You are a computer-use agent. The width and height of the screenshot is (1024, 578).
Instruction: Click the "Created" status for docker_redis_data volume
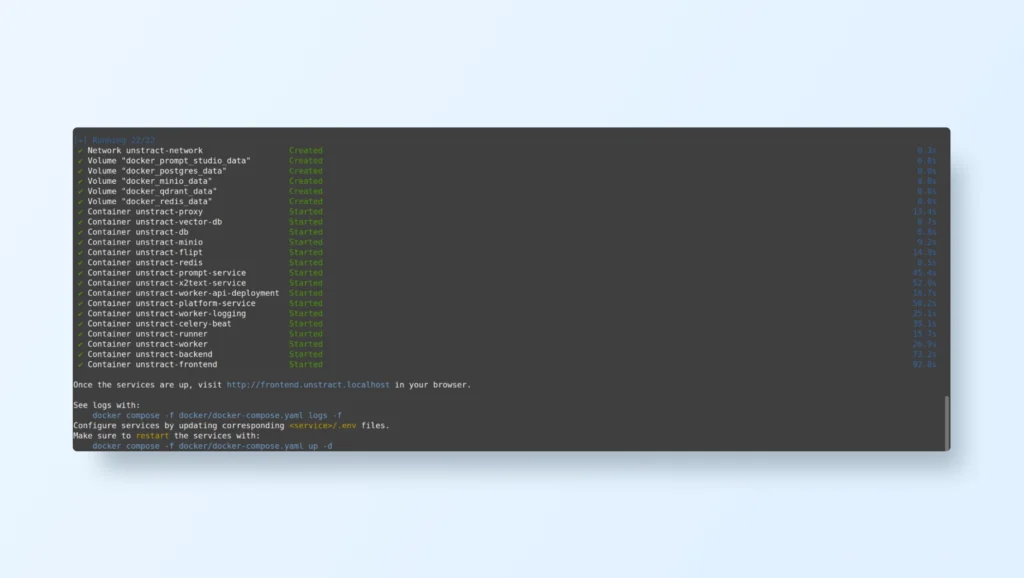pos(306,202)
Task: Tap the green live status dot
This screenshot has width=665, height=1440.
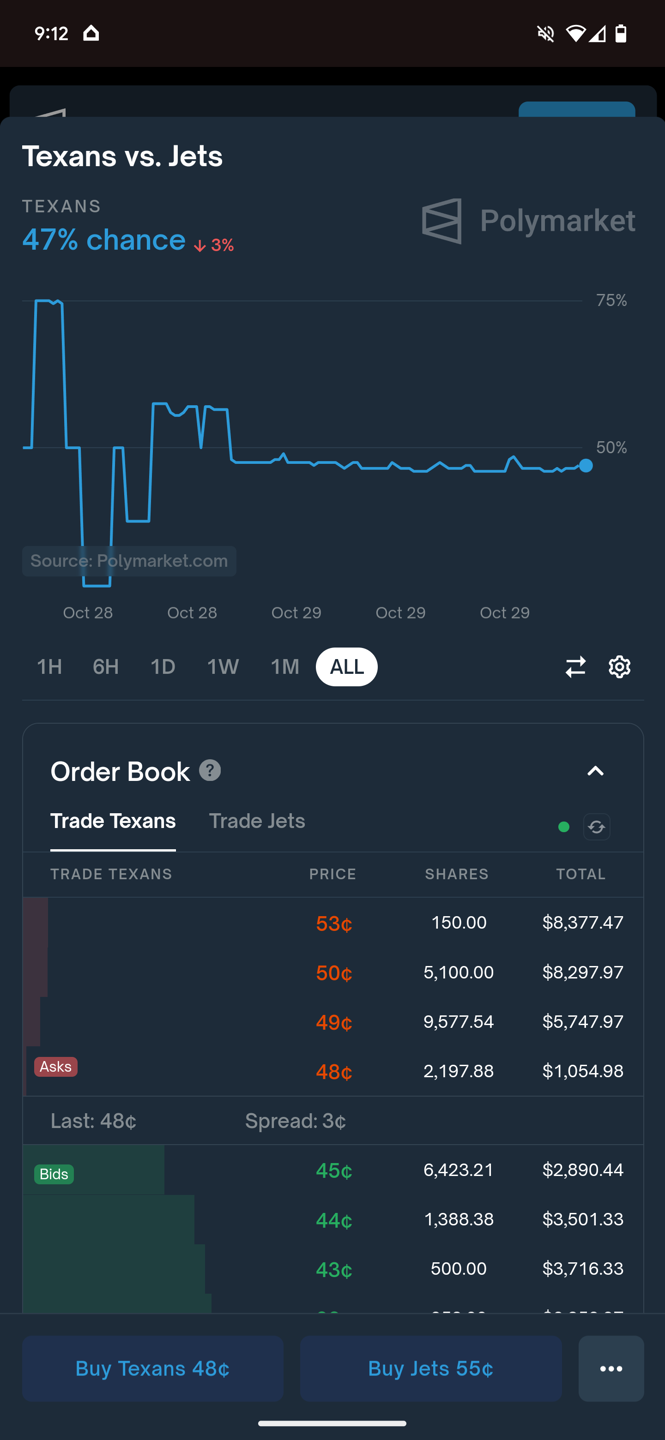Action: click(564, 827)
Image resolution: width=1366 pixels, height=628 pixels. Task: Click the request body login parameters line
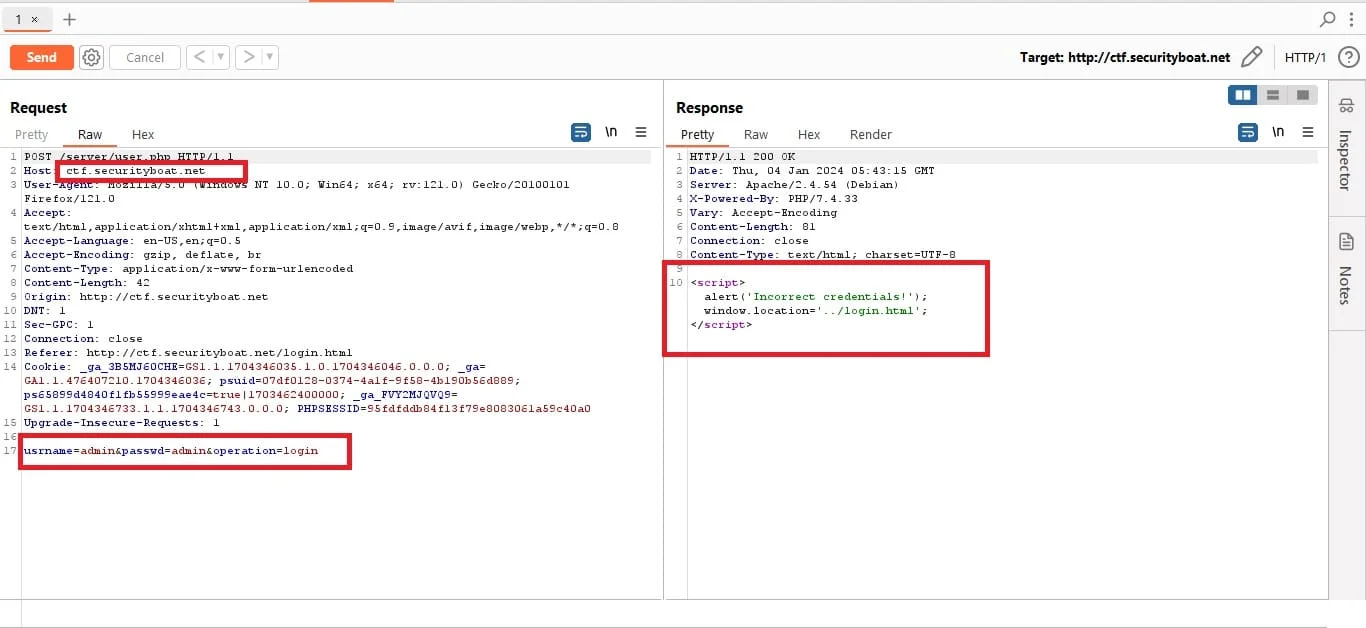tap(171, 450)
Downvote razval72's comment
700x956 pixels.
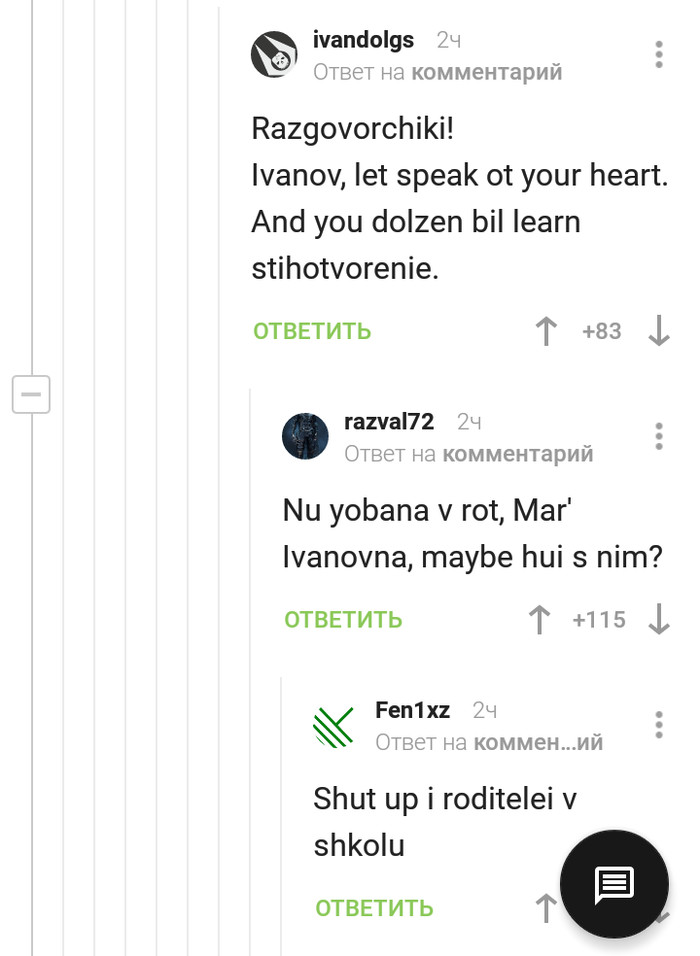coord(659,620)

# # #

▶ _PROBLEM DETAILS_: Rename "screenshot" to "screen capture" throughout the records above, keeping everything else unchanged, and write out the lines again without the pictures.

▶ _REPLY_:
You are a computer-use agent. The width and height of the screen capture is (1024, 578).
Instruction: Click the "Created" status for docker_redis_data volume
pos(306,202)
Task: Tap the green live status dot
This screen capture has width=665, height=1440.
Action: click(564, 827)
Image resolution: width=1366 pixels, height=628 pixels. Task: Click the request body login parameters line
tap(171, 450)
Downvote razval72's comment
700x956 pixels.
coord(659,620)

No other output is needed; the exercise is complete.